Dataset content:
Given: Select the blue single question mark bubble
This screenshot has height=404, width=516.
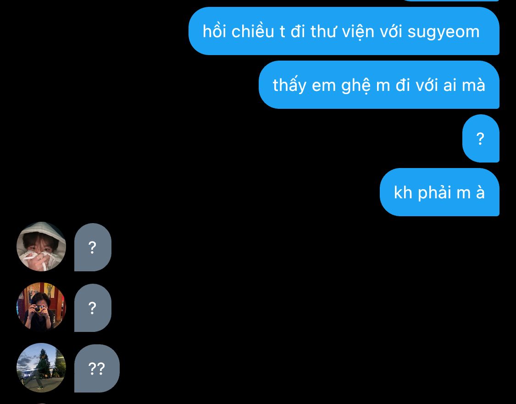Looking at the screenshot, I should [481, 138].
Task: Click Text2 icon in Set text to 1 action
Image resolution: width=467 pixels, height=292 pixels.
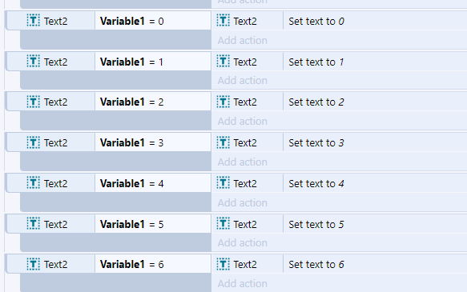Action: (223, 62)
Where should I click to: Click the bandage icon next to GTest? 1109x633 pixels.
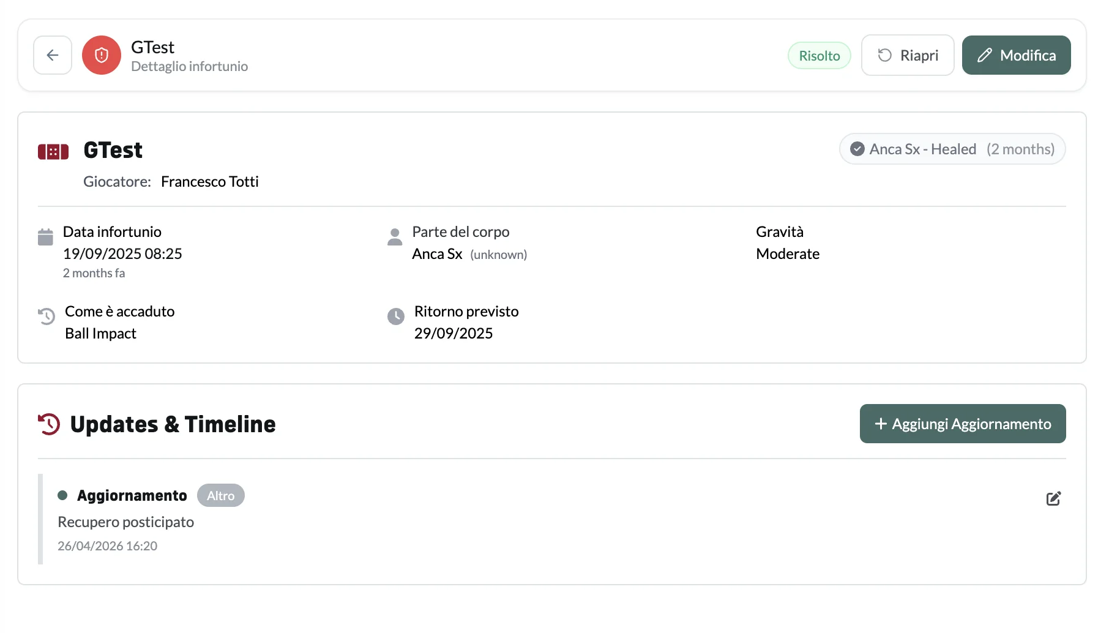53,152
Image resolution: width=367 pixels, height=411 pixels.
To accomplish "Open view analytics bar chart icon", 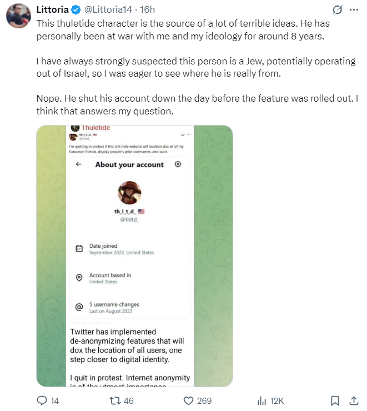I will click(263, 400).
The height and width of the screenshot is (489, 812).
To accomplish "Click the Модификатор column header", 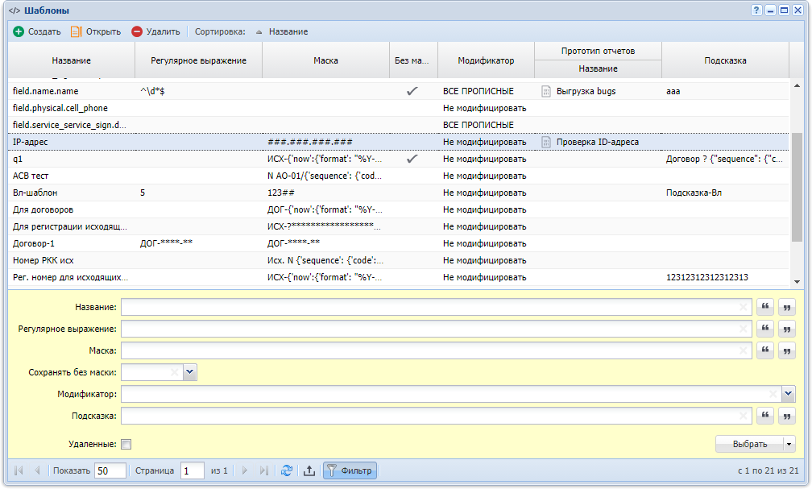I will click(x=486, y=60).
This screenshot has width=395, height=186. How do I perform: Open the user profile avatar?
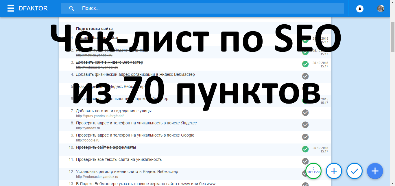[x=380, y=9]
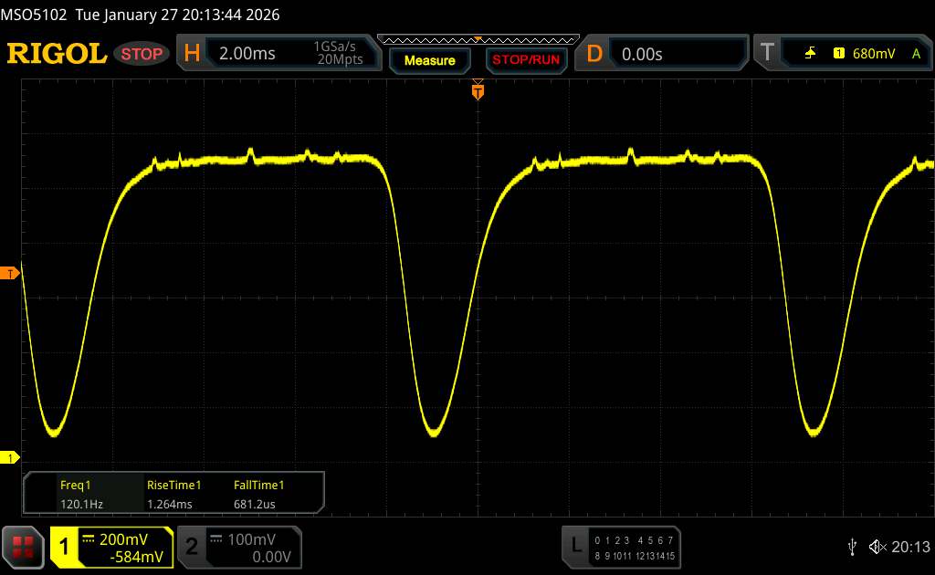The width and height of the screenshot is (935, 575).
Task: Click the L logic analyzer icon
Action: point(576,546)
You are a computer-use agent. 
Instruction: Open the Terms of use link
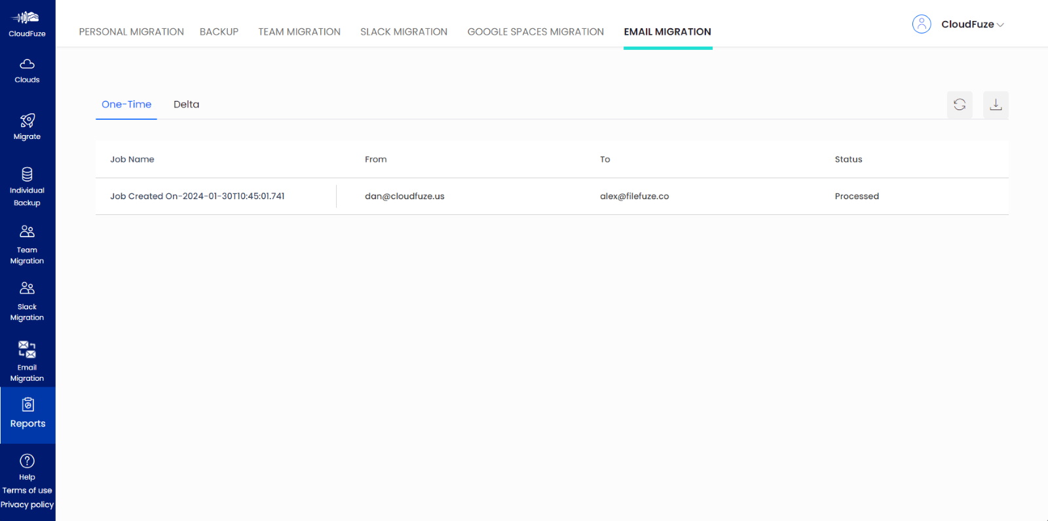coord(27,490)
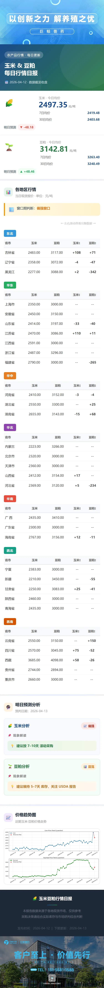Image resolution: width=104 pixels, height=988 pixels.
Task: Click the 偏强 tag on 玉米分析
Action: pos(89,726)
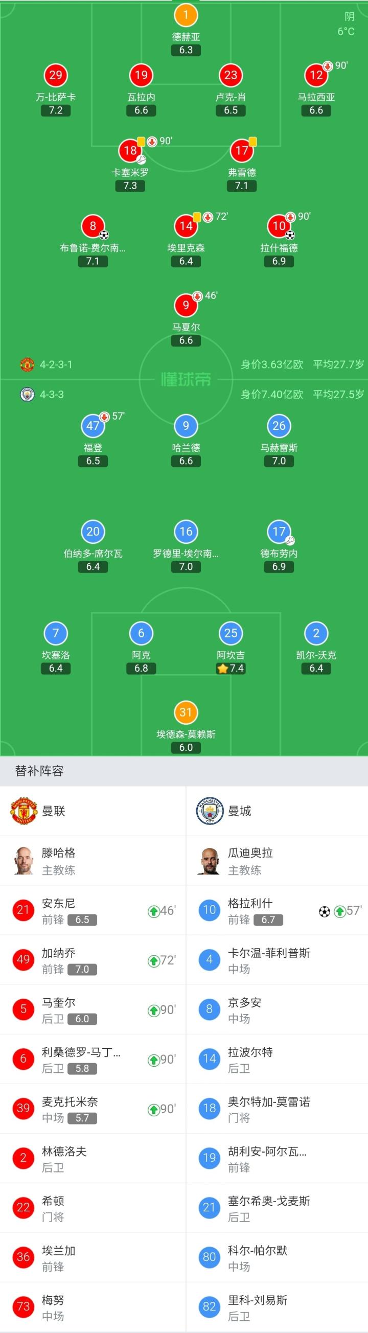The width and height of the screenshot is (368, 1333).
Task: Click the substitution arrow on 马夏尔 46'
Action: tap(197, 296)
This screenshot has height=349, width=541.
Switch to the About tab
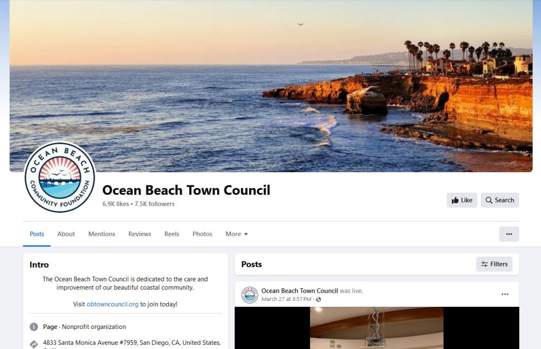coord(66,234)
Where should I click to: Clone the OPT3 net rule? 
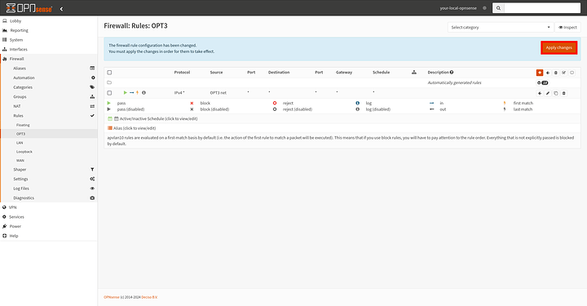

Work request: In the copy, include exactly the lines from the one containing "This screenshot has width=395, height=186." through the last line of the records, and no pictures or other text.

Expected output:
This screenshot has width=395, height=186. How do I perform: Open the user profile avatar?
[x=380, y=9]
The width and height of the screenshot is (935, 575).
Task: Click the L logic analyzer icon
Action: point(576,546)
You are a computer-use agent. 
Instruction: Open the Terms of use link
coord(27,490)
Image resolution: width=104 pixels, height=988 pixels.
Task: Click the 偏强 tag on 玉米分析
Action: pos(89,726)
The width and height of the screenshot is (368, 1333).
Task: Click the substitution arrow on 马夏尔 46'
Action: tap(197, 296)
This screenshot has height=349, width=541.
Switch to the About tab
coord(66,234)
Where should I click to: Clone the OPT3 net rule? 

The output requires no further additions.